I recently had the great pleasure of working with the Department of Health and Human Services in New Hampshire. They have employed a company called Abacus Service Corporation to develop a wonderful dashboarding system in order to assist them in their goals of greater transparency (which I hope to review on here eventually, it’s a combination of Metric Studio and Workspace that is significantly easier for end users). Their team is extremely skilled, and they only needed a few days of my time to get them past a few difficult problems. They’ve agreed to let me publish the solution two of those problems.
One of their goals is to publish reports, directly to the public, on various health related issues. While transparency is to be commended, smaller data sets present possible privacy law violations. If data was sparse enough, people could theoretically back calculate in order to determine who specific people are from the data. In order to prevent people from being able to back calculate, the need to suppress additional data. They were able to accomplish their goal, but at a cost of a runtime of around 15 minutes. For a simple dataset, and one is supposed to be consumable by end users on the fly, any run time of more than a few seconds is unacceptable.
Let’s reproduce a sample using the Sales and Marketing cube.

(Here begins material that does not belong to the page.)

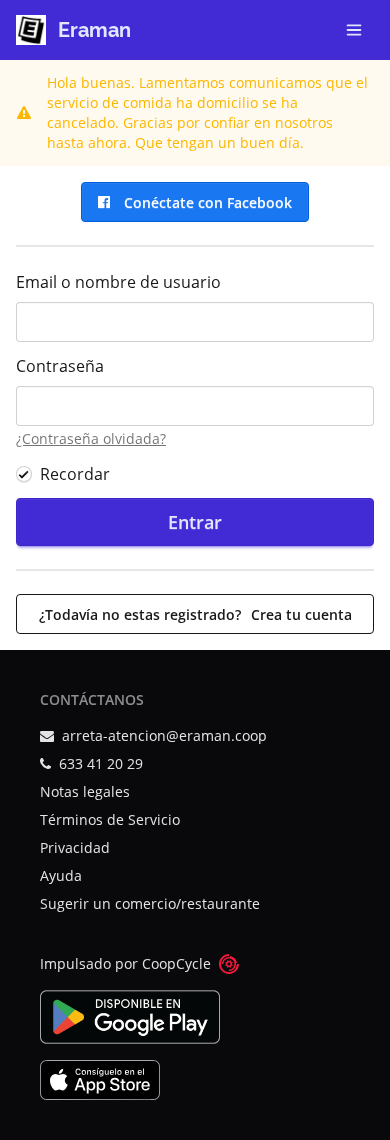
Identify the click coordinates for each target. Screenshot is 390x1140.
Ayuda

In this example we’ll say that any value below 20,000 and above 0 is sensitive and must be suppressed.
In that screenshot we can see the quantity sold for each product line for each quarter. Here we can see that not a single value is below 20,000. However, what happens if we slice by a specific country?

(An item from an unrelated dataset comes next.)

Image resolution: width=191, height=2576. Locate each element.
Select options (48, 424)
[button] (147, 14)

Here we see the same data set sliced by Italy. We can instantly see many instances of sensitive data being displayed (remember, anything below 20,000 and above 0 is sensitive). For ease of understanding, I’m going to call rename Quantity as “Check Measure”.
Suppressing those values is a simple matter of:
if([Check Measure] not between 1 and 20000) then ([Check Measure]) else (null)
Save that expression in a new data item called Pass 1.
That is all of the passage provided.